**GIVEN PASSAGE**:
++++++

On August 30, 2022, the Company and Centric issued a joint press release announcing the execution of the Merger Agreement. A copy of the press release is attached hereto as Exhibit 99.2 and is incorporated herein by reference.
ADDITIONAL INFORMATION ABOUT THE MERGER AND WHERE TO FIND IT
In connection with the Merger, the Company will file a registration statement on Form S‑4 with the SEC. The registration statement will include a proxy statement for Centric, and a prospectus of the Company, that will be sent to Centric’s shareholders seeking certain approvals related to the proposed Merger.
THE SHAREHOLDERS OF CENTRIC ARE ADVISED TO READ THE PROXY STATEMENT/PROSPECTUS WHEN IT BECOMES AVAILABLE AND ANY OTHER RELEVANT DOCUMENTS FILED WITH THE SEC, AS WELL AS ANY AMENDMENTS OR SUPPLEMENTS TO THOSE DOCUMENTS, BECAUSE THEY WILL CONTAIN IMPORTANT INFORMATION.
The proxy statement/prospectus and other relevant materials (when they become available), and any other documents the Company has filed with the SEC, may be obtained free of charge at the SEC’s website at www.sec.gov. In addition, investors and security holders may obtain free copies of the documents the Company has filed with the SEC by contacting Matthew C. Tomb, Chief Risk Officer and General Counsel, First Commonwealth Financial Corporation, 601 Philadelphia Street, Indiana, PA 15701, telephone: (800) 711-2265, and may obtain free copies of the proxy statement/prospectus by contacting Sandra L. Schultz , Chief Financial Officer, Centric Financial Corporation, 4320 Linglestown Road, Harrisburg, PA 17112, telephone: (717) 657-7727.
Centric and certain of its directors and executive officers may be deemed to be participants in the solicitation of proxies from shareholders of Centric in connection with the proposed Merger. Information concerning such participants’ ownership of Centric common stock will be set forth in the proxy statement/prospectus relating to the Merger when they become available.

++++++

**PROBLEMS AND TASKS**:
- 1) Check each statement against the merger notice and answer yes or no, quoting the words that decide it: (a) The registration statement will be filed on Form S‑4. (b) The press release is attached as Exhibit 99.1. (c) The proxy statement/prospectus will be sent to the Company's shareholders.
- 2) Repeat word for word the part of the merger notice starting with "On August 30, 2022, the" and going on through "to the proposed Merger.".
You won't need the entries that come next.

[Stored data entries]
++++++

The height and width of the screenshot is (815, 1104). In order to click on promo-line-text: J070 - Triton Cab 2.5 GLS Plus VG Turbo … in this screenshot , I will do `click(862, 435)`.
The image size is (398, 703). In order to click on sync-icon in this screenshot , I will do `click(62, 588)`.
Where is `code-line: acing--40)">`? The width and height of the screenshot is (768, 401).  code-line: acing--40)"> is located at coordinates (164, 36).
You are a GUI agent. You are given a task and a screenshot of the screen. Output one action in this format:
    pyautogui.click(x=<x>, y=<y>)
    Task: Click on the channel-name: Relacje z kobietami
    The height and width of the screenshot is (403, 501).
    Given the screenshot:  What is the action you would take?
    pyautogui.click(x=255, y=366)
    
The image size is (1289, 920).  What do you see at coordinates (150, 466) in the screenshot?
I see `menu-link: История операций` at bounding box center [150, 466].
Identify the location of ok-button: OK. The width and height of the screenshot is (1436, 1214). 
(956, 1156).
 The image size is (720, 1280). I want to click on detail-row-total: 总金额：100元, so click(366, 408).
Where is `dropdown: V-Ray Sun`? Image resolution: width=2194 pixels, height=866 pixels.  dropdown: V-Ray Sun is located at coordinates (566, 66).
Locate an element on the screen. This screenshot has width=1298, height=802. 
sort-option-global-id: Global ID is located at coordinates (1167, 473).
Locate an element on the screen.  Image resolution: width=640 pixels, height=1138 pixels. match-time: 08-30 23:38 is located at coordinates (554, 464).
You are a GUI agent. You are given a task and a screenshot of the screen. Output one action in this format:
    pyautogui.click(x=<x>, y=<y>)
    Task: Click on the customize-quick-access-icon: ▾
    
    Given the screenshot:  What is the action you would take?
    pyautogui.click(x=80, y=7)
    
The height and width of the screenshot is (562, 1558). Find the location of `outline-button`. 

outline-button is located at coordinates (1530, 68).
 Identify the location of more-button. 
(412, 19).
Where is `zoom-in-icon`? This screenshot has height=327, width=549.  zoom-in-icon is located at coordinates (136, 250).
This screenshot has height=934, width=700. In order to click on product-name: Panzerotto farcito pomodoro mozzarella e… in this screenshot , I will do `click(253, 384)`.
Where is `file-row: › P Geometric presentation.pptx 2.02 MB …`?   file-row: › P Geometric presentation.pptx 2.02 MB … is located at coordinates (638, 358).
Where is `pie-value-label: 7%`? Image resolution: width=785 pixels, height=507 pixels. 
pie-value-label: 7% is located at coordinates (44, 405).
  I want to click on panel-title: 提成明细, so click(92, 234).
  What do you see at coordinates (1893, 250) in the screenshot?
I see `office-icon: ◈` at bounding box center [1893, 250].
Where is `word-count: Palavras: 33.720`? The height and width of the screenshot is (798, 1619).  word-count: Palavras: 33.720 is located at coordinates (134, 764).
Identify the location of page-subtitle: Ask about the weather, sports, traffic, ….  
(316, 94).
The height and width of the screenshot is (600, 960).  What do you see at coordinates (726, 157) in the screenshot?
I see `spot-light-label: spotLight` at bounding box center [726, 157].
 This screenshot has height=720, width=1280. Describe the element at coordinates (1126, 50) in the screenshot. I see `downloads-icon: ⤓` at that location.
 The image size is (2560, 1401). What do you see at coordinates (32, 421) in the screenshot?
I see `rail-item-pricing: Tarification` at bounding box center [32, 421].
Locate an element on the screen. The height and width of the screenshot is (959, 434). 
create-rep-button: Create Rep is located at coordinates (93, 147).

++++++

**SOLUTIONS FOR EACH TASK**:
- 1)
(a) Yes: "the Company will file a registration statement on Form S‑4 with the SEC"
(b) No: "A copy of the press release is attached hereto as Exhibit 99.2"
(c) No: "that will be sent to Centric’s shareholders seeking certain approvals related to the proposed Merger"

- 2)
On August 30, 2022, the Company and Centric issued a joint press release announcing the execution of the Merger Agreement. A copy of the press release is attached hereto as Exhibit 99.2 and is incorporated herein by reference.
ADDITIONAL INFORMATION ABOUT THE MERGER AND WHERE TO FIND IT
In connection with the Merger, the Company will file a registration statement on Form S‑4 with the SEC. The registration statement will include a proxy statement for Centric, and a prospectus of the Company, that will be sent to Centric’s shareholders seeking certain approvals related to the proposed Merger.